The Colorado Pay Equity Commission got new life Thursday when a House committee approved reauthorizing it on a 7-6 party line vote.
But besides a divide along party lines, members of the committee split on whether the commission had done any meaningful work on the issue of men earning more than women, enough so that it would be worth spending taxpayers’ money to continue.
Democrats backed the bill supporting the previously unfunded volunteer board, after Republicans in a Senate committee last week.
If the House bill clears the chamber’s appropriations committee and a vote on the floor, it would set up a showdown between the Republican-led upper chamber and the Democratic House in order to get the bill to the governor.
The commission is set to expire in July. When it originated in 2010, lawmakers invested no tax money. The 11-member board of appointees rarely met, frequently did not have a quorum to vote on issues, and did a poor job of publicizing its work or distributing the information it had about pay equity and how to overcome it, according to testimony of opponents and supporters in the hearing.
The House bill to extend the commission indefinitely would add a full-time staff member at a cost of about $50,000 a year. That salary would be offset by any grants or donations the commission received.
The bill’s sponsor, Rep. Jessie Danielson, D-Wheat Ridge, acknowledged the commission’s flawed performance, but said a staff member would straighten out those problems.

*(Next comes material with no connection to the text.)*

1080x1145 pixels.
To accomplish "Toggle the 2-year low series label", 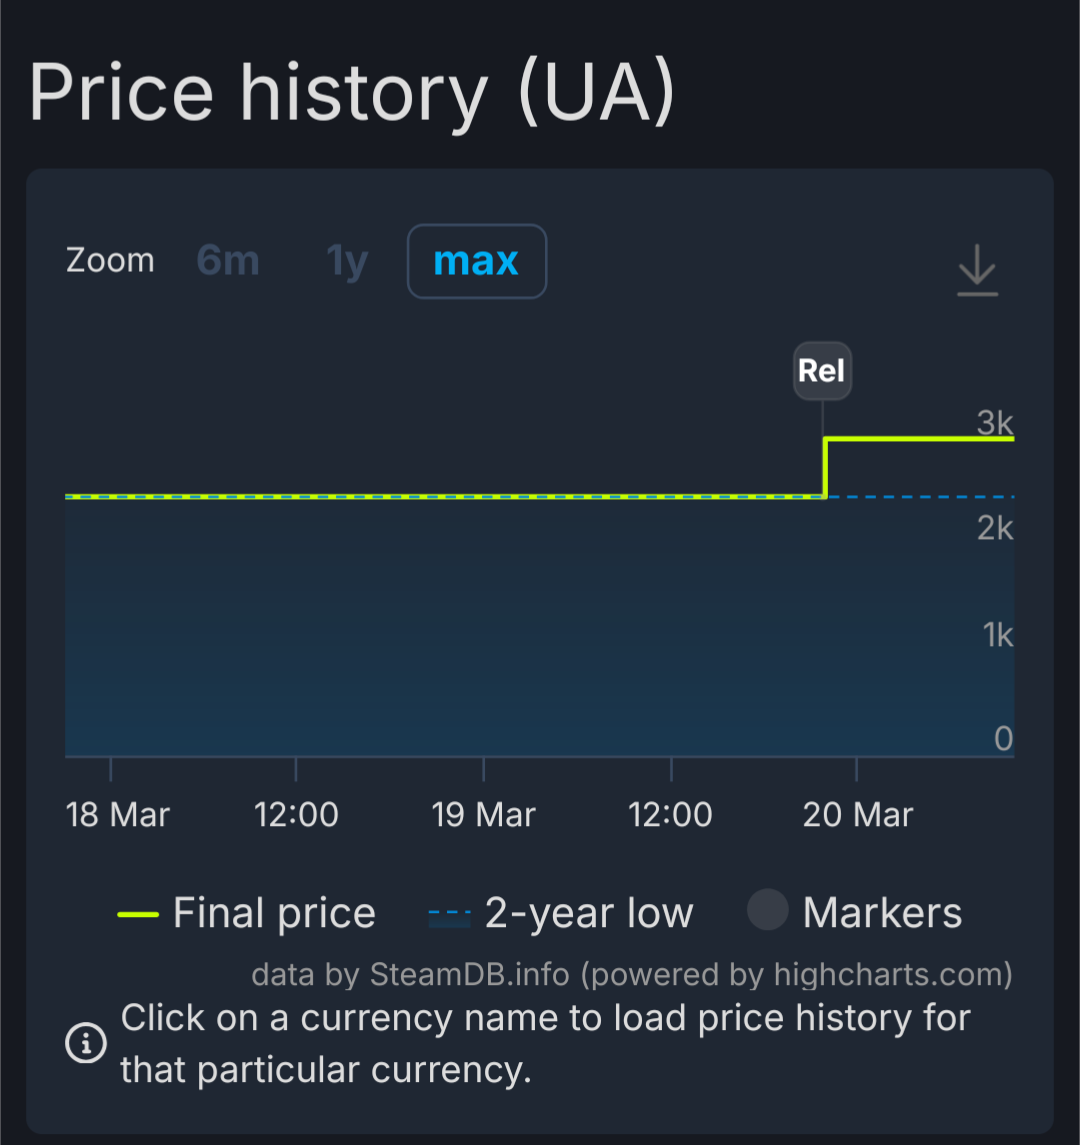I will click(x=588, y=914).
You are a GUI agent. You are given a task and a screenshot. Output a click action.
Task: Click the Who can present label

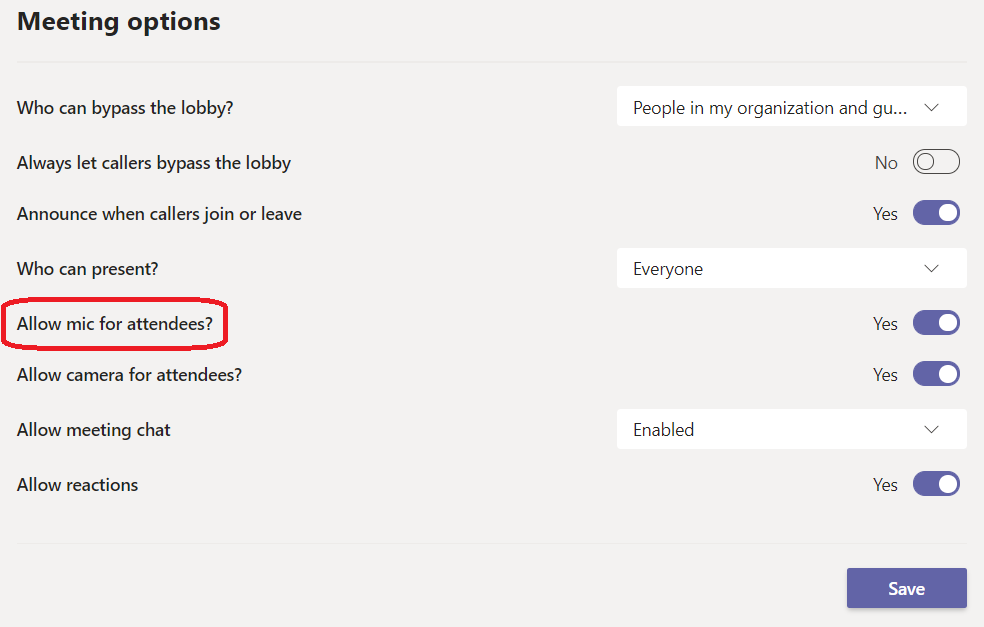click(88, 269)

She said the commission is the only place in the state she knew of where meaningful discussions about pay parity were taking place.
“Voting to eliminate this commission removes the ability to continue that conversation,” she said.

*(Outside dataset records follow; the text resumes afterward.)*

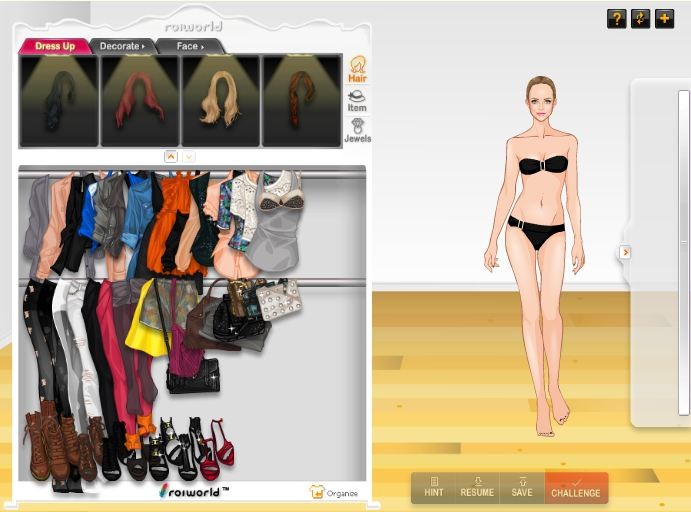Click the swap arrows icon at top right
This screenshot has height=512, width=691.
coord(640,18)
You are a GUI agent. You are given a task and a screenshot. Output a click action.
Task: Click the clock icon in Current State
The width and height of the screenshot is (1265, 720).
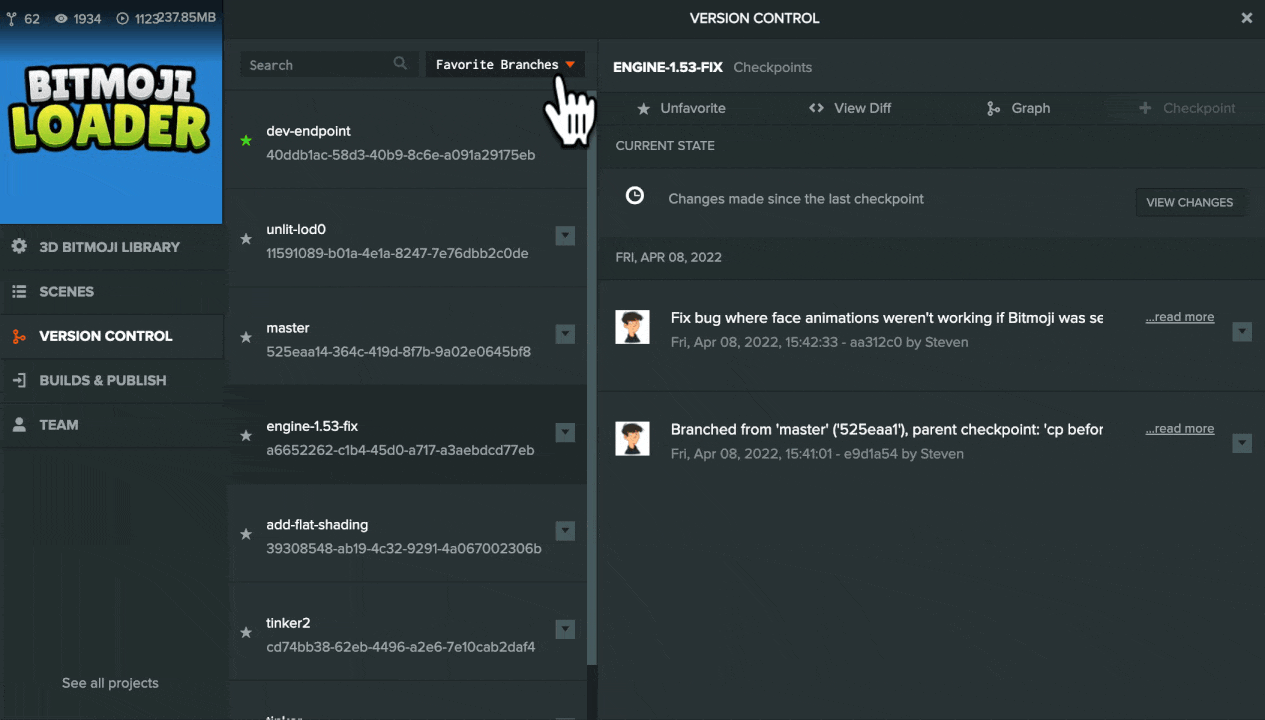635,196
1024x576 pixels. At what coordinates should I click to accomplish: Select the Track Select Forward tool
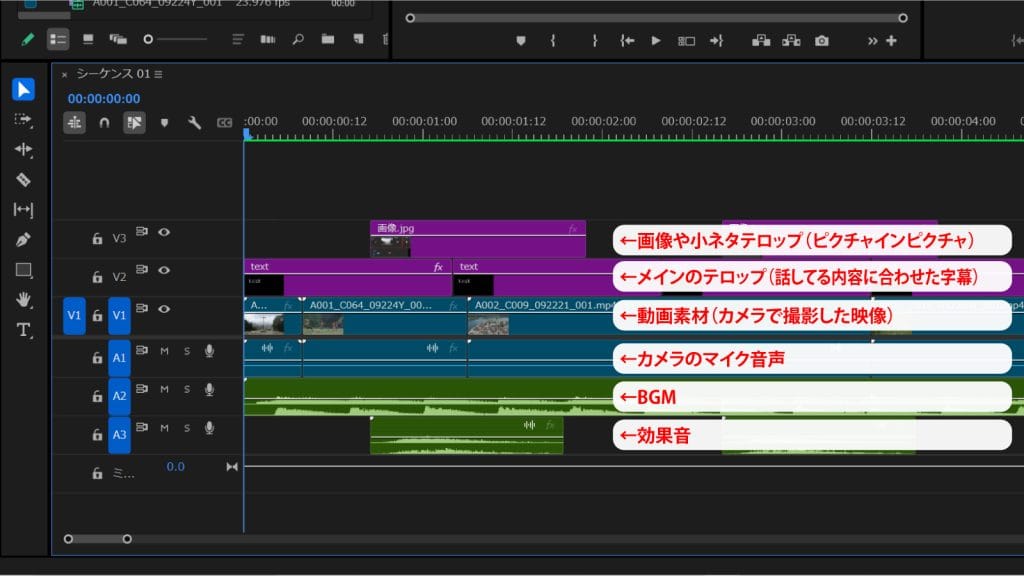(24, 119)
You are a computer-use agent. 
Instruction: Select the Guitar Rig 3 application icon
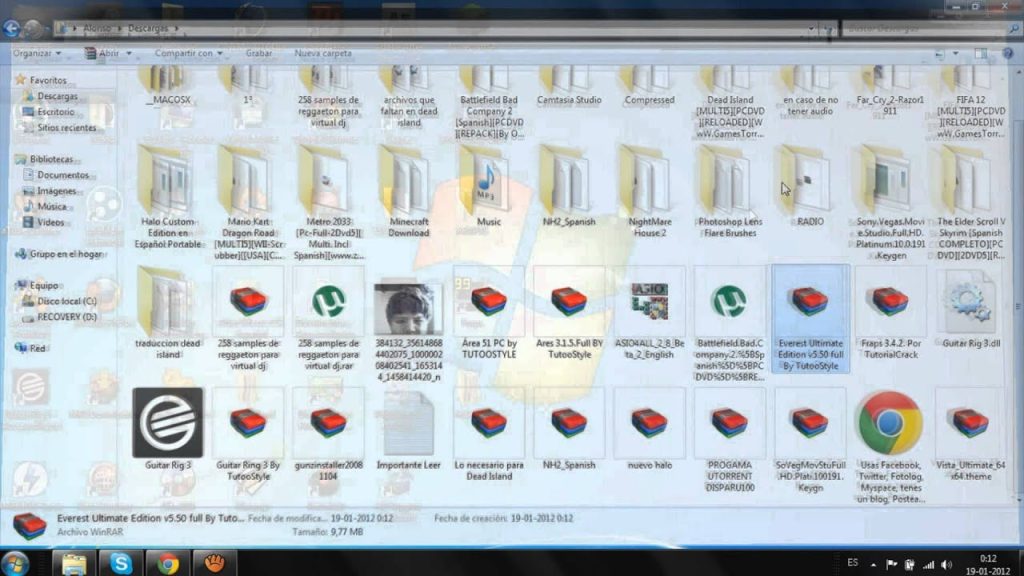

Loren Furman, senior vice president of state and federal relations for the Colorado Association of Commerce and Industry, said that is was time to stop taking about pay equity and instead do something about it.
She noted that the commission in 2010 was created as the result of a 2007 study on pay inequality.
“Instead of repeating the same steps over and over, why aren’t we doing something about it?” she said, adding that the commission had never offered information to CACI, a 50-year-old organization with about 15,000 employers in its statewide membership.